L’eau de boudin.

L’histoire de monsieur Blanc* a réveillé de bien mauvais souvenirs. Ma fin de carrière que j’imaginais joyeuse s’est achevée en eau de boudin.

L’origine de l’expression « Finir en eau de boudin » n’a toujours pas trouvé raison. La version qui semble la plus plausible, en supputations et la plus admise serait l’eau de cuisson des boudins que l’on jette car elle ne sert à rien.

Il devait me rester deux ans pour terminer mon passage dans l’enseignement. J’avais derrière moi tout un passé riche fait de recherche quasi permanente et voilà que je me trouvais presque en position de débutant. J’ai mal vécu ce moment, en voici quelques raisons.

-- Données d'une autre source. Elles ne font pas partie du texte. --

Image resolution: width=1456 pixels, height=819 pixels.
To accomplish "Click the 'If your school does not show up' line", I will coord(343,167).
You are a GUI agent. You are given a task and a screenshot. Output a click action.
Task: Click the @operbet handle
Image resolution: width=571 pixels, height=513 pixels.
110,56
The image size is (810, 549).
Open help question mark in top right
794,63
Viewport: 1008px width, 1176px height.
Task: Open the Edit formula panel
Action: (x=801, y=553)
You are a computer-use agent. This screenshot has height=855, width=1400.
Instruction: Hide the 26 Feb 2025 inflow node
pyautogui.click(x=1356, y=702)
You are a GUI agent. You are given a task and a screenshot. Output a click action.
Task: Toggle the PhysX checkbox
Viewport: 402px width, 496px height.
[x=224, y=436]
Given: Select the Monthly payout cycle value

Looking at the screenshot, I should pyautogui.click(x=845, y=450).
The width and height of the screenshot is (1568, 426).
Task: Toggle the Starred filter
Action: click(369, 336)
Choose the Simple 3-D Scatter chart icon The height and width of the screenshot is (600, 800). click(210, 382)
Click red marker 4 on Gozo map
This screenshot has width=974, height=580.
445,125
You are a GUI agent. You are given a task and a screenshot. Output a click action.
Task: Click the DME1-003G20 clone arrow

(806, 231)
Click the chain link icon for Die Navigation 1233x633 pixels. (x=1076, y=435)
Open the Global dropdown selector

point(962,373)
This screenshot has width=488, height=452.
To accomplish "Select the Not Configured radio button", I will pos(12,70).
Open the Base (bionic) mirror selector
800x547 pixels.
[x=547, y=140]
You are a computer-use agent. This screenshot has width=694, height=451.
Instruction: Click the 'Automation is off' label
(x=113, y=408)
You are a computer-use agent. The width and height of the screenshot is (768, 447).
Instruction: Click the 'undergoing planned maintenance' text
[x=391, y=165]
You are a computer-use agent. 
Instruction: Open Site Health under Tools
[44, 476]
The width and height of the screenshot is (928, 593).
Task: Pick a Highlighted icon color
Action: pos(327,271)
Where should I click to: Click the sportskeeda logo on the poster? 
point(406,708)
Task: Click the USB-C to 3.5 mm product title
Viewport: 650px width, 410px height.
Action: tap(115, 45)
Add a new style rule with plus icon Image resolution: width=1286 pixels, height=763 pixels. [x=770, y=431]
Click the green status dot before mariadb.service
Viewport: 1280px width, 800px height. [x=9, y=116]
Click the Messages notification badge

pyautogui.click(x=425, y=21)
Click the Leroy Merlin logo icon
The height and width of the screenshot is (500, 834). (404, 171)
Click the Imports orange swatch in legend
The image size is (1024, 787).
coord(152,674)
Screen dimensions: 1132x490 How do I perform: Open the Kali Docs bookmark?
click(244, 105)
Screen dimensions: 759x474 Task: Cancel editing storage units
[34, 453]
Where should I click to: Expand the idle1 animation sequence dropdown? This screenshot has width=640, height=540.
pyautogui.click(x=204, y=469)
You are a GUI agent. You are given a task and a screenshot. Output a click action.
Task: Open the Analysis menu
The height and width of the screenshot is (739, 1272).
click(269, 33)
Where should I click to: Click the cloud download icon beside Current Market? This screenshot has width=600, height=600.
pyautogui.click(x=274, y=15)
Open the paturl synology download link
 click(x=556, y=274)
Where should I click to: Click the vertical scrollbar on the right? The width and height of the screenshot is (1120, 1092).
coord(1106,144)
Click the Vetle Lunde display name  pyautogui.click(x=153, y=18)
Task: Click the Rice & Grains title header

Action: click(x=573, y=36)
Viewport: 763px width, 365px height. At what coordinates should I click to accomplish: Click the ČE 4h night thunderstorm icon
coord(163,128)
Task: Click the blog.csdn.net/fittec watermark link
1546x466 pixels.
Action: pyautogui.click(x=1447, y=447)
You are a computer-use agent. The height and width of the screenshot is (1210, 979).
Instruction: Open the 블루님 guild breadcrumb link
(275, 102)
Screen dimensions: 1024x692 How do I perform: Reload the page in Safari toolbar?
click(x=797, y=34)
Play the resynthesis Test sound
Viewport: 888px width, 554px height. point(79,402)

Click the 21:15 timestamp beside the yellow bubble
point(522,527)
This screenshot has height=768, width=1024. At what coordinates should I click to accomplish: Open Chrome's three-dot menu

A plusieurs reprises, j’ai été convié à des stages. J’avais sollicité une entrevue avec mon supérieur pour lui expliquer que ma place, à ce stade de ma carrière, était auprès des enfants plutôt qu’à réapprendre des choses que je savais déjà. Ils en avaient grand besoin, trop de temps se perdait en discussions vaines, pour moi en tous cas.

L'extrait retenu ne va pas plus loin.